**AIM:** Reproduce the material from the line containing "23 (300, 1304)" down to the line containing "login (175, 79)", renaming every occurrence of "Medical Billing" to "Healthcare Billing" and leaving all else unchanged.

**LISTING:**
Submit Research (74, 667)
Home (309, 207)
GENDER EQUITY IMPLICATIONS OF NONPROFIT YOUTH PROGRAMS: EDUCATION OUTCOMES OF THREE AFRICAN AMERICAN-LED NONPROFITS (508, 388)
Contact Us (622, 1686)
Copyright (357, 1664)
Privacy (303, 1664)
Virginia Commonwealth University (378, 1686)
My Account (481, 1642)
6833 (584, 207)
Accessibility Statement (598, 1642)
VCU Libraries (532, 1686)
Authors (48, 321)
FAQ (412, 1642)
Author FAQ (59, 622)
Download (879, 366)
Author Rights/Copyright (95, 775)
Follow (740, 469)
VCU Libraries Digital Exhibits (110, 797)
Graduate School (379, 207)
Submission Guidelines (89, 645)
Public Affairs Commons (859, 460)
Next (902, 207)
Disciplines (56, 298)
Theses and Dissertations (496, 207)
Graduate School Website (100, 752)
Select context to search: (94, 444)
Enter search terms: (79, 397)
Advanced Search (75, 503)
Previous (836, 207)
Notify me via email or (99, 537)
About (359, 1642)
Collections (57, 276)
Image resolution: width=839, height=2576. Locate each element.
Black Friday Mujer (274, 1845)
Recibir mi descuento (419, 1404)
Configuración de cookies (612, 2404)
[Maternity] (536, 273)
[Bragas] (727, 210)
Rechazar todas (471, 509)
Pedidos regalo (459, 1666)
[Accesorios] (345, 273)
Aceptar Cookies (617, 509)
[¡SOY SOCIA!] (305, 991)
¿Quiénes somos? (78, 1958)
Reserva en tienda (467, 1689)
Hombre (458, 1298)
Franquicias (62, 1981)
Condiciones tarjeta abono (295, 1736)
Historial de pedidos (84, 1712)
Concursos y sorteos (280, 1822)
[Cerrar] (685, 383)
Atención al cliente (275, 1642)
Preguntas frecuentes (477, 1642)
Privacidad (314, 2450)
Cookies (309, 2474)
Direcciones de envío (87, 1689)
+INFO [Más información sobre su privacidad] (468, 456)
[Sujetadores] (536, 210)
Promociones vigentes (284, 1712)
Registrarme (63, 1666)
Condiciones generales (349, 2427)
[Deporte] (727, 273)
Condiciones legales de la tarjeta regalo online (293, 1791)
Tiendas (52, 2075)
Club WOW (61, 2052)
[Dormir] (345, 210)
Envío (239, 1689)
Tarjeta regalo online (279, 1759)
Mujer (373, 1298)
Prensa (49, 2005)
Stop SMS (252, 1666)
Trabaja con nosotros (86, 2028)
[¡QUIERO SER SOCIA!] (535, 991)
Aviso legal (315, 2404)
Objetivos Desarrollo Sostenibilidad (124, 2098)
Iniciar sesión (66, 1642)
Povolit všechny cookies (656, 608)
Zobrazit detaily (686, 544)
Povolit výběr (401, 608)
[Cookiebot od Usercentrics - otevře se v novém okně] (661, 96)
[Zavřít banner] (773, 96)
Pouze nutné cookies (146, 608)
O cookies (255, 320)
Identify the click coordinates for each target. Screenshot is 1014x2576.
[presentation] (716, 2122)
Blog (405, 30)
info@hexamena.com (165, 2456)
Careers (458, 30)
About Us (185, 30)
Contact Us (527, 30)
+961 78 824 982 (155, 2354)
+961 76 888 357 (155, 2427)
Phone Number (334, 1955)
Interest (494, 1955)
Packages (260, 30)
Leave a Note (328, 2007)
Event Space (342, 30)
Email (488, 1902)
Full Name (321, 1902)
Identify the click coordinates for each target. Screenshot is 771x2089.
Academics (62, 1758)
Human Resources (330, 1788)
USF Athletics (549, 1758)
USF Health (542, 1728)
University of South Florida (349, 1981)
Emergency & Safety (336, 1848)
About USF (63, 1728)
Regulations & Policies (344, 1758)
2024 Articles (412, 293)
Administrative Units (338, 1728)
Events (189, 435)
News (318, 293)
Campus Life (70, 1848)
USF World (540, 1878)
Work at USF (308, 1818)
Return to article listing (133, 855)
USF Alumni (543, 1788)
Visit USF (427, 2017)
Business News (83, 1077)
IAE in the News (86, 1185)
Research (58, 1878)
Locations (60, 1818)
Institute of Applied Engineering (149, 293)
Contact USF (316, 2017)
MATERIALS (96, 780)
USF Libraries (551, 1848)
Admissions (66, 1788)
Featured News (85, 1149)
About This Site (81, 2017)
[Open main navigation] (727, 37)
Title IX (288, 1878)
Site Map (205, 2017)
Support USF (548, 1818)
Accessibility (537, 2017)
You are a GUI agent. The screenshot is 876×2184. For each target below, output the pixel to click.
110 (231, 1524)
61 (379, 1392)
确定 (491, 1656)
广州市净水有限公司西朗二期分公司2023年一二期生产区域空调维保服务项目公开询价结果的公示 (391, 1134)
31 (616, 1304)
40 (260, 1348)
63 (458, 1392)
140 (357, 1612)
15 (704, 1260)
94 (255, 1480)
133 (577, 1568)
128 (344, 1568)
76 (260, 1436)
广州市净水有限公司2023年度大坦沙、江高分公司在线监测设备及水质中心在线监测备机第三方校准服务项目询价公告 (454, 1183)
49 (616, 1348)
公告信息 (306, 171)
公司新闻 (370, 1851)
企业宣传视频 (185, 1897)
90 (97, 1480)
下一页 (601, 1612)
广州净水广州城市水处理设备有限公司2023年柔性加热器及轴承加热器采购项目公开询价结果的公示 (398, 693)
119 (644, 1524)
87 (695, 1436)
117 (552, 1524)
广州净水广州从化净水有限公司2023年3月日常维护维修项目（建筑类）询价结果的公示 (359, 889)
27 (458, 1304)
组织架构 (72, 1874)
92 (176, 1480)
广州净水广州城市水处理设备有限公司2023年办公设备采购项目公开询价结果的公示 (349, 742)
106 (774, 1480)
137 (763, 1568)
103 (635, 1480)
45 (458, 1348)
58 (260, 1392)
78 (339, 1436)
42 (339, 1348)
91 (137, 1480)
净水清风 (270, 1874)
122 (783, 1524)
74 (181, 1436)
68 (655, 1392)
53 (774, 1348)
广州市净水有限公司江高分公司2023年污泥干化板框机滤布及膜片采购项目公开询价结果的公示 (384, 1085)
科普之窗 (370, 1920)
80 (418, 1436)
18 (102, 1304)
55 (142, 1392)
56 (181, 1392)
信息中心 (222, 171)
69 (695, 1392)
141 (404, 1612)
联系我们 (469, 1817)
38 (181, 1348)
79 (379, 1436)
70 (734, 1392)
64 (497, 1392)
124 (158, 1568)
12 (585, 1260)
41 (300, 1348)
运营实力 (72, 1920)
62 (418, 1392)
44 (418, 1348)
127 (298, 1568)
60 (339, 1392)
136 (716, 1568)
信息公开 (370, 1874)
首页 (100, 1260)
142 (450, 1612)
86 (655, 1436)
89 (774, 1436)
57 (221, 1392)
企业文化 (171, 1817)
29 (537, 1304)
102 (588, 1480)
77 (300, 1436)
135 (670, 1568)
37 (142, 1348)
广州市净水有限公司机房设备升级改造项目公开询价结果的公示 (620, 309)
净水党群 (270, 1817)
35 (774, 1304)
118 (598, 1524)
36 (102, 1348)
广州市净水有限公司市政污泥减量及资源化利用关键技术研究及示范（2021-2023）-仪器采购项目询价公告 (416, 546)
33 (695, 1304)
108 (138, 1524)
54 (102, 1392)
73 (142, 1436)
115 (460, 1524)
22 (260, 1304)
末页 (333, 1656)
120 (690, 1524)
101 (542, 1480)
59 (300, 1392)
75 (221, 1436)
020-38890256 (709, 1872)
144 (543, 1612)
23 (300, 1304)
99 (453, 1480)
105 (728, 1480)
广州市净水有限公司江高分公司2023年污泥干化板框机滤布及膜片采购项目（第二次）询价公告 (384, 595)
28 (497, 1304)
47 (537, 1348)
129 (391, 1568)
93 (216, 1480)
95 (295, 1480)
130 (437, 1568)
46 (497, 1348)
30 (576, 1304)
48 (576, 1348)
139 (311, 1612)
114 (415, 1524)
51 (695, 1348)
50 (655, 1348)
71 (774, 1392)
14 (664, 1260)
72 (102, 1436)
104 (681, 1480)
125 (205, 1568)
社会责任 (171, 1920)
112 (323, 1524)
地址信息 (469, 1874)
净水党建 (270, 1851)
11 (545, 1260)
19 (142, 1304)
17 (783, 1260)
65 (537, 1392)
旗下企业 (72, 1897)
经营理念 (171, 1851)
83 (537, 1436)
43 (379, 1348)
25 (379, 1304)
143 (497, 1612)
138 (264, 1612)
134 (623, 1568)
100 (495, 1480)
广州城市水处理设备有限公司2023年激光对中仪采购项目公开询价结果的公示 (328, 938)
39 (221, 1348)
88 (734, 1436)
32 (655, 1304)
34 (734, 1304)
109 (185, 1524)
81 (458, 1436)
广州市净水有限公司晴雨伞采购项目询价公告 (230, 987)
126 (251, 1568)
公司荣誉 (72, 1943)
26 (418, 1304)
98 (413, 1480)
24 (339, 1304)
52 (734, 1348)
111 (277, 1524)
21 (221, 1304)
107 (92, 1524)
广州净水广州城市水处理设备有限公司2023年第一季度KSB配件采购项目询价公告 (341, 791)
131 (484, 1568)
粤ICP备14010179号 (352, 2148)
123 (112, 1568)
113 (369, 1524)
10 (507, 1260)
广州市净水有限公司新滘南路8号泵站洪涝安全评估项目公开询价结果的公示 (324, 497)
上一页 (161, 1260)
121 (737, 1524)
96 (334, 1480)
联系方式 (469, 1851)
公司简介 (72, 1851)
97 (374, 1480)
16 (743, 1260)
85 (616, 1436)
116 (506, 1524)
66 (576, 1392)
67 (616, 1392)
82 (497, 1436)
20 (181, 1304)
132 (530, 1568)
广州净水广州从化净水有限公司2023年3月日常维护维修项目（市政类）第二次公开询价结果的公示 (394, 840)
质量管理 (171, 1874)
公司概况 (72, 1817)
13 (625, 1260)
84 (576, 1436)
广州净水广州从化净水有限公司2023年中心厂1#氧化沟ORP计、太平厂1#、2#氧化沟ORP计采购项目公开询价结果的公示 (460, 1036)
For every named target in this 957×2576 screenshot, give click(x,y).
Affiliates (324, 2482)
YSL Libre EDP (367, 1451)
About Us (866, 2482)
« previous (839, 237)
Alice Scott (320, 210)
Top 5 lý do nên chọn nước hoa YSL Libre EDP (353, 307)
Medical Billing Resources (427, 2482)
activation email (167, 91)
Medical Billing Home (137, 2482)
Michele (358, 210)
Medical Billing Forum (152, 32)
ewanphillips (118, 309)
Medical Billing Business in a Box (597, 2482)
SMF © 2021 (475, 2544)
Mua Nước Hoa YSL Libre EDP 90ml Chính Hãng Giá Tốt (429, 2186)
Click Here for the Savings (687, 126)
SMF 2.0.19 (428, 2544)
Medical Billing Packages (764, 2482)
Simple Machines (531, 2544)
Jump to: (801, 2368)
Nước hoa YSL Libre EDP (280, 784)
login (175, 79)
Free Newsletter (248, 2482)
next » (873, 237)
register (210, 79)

**SOLUTION TO THIS PROBLEM:**
23 (300, 1304)
99 (453, 1480)
105 (728, 1480)
广州市净水有限公司江高分公司2023年污泥干化板框机滤布及膜片采购项目（第二次）询价公告 (384, 595)
28 (497, 1304)
47 (537, 1348)
129 (391, 1568)
93 (216, 1480)
95 (295, 1480)
130 (437, 1568)
46 (497, 1348)
30 (576, 1304)
48 (576, 1348)
139 (311, 1612)
114 (415, 1524)
51 (695, 1348)
50 (655, 1348)
71 (774, 1392)
14 (664, 1260)
72 (102, 1436)
104 (681, 1480)
125 (205, 1568)
社会责任 (171, 1920)
112 (323, 1524)
地址信息 (469, 1874)
净水党建 (270, 1851)
11 (545, 1260)
19 (142, 1304)
17 (783, 1260)
65 (537, 1392)
旗下企业 (72, 1897)
经营理念 (171, 1851)
83 (537, 1436)
43 (379, 1348)
25 (379, 1304)
143 (497, 1612)
138 (264, 1612)
134 (623, 1568)
100 (495, 1480)
广州城市水处理设备有限公司2023年激光对中仪采购项目公开询价结果的公示 (328, 938)
39 (221, 1348)
88 (734, 1436)
32 (655, 1304)
34 (734, 1304)
109 (185, 1524)
81 (458, 1436)
广州市净水有限公司晴雨伞采购项目询价公告 (230, 987)
126 (251, 1568)
公司荣誉 (72, 1943)
26 (418, 1304)
98 (413, 1480)
24 (339, 1304)
52 (734, 1348)
111 (277, 1524)
21 (221, 1304)
107 (92, 1524)
广州净水广州城市水处理设备有限公司2023年第一季度KSB配件采购项目询价公告 (341, 791)
131 (484, 1568)
粤ICP备14010179号 (352, 2148)
123 (112, 1568)
113 (369, 1524)
10 (507, 1260)
广州市净水有限公司新滘南路8号泵站洪涝安全评估项目公开询价结果的公示 (324, 497)
上一页 (161, 1260)
121 (737, 1524)
96 (334, 1480)
联系方式 (469, 1851)
公司简介 (72, 1851)
97 (374, 1480)
16 (743, 1260)
85 (616, 1436)
116 (506, 1524)
66 (576, 1392)
67 (616, 1392)
82 (497, 1436)
20 (181, 1304)
132 (530, 1568)
广州净水广州从化净水有限公司2023年3月日常维护维修项目（市政类）第二次公开询价结果的公示 (394, 840)
质量管理 (171, 1874)
公司概况 (72, 1817)
13 (625, 1260)
84 (576, 1436)
广州净水广州从化净水有限公司2023年中心厂1#氧化沟ORP计、太平厂1#、2#氧化沟ORP计采购项目公开询价结果的公示 (460, 1036)
For every named target in this 957×2576 screenshot, give click(x,y).
Affiliates (324, 2482)
YSL Libre EDP (367, 1451)
About Us (866, 2482)
« previous (839, 237)
Alice Scott (320, 210)
Top 5 lý do nên chọn nước hoa YSL Libre EDP (353, 307)
Healthcare Billing Resources (427, 2482)
activation email (167, 91)
Healthcare Billing Home (137, 2482)
Michele (358, 210)
Healthcare Billing Forum (152, 32)
ewanphillips (118, 309)
Healthcare Billing Business in a Box (597, 2482)
SMF © 2021 (475, 2544)
Mua Nước Hoa YSL Libre EDP 90ml Chính Hãng Giá Tốt (429, 2186)
Click Here for the Savings (687, 126)
SMF 2.0.19 (428, 2544)
Healthcare Billing Packages (764, 2482)
Simple Machines (531, 2544)
Jump to: (801, 2368)
Nước hoa YSL Libre EDP (280, 784)
login (175, 79)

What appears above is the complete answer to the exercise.